Table 1 Results for Yule–Walker type estimators of \(\alpha _1\) and \(\alpha _2\) if \(n=200\) (left) or \(n=500\) (right): ordinary sample acf (SC), rank-based Spearman acf (RC), NB scores based on Tukey M-estimation of \((\mu ,\kappa )\) with tuning constant c (NB0\({}_c\)) and after 1 iteration (NB1\({}_c\))

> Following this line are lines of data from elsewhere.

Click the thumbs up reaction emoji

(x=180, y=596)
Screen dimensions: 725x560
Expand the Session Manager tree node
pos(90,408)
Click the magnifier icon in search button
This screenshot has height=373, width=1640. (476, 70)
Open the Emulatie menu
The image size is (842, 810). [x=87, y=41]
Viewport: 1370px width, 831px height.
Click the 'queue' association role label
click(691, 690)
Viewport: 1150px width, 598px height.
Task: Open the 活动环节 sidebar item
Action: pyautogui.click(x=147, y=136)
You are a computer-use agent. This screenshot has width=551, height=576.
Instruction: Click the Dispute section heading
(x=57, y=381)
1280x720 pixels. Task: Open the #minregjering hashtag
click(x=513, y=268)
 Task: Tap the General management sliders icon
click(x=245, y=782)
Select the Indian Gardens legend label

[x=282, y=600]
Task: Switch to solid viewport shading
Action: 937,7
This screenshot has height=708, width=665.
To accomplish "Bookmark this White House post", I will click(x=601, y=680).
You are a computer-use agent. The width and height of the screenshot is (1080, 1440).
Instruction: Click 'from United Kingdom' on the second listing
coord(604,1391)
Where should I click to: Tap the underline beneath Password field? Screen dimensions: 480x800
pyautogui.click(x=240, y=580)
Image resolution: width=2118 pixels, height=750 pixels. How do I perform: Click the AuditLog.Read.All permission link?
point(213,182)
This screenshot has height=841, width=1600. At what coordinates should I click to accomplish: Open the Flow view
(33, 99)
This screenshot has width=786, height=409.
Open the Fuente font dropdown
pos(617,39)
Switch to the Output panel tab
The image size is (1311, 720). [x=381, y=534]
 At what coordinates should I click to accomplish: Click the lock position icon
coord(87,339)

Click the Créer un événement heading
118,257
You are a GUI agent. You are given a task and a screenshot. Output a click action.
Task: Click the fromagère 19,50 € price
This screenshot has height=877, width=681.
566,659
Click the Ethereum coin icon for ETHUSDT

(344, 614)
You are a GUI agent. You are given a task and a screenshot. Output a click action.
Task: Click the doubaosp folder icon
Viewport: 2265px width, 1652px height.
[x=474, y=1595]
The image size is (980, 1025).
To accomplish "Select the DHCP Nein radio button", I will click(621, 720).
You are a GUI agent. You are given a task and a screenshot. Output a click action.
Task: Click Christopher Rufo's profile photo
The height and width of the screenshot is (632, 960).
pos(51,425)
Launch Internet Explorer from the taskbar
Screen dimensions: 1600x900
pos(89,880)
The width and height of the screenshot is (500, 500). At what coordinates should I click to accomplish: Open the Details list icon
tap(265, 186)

Table 2 shows the results for the estimation of \(\alpha _0\) and \(\kappa \). Combining the Tukey M-estimator of the marginal mean with Spearman’s rank autocorrelation leads to the most stable results for \(\alpha _0\) among the methods considered here, followed by the estimators based on the NB scores transformed ranks. Increasing the tuning constant to \(c=7\) (not shown here) improved the efficiency for \(\alpha _0\) in case of clean data and patchy outliers, but increased the MSE in case of isolated outliers. The iterated NB scores estimator gives the best results for the estimation of \(\kappa \). Starting the iterated estimator from Spearman’s rank autocorrelation (not shown here) leads to rather similar results.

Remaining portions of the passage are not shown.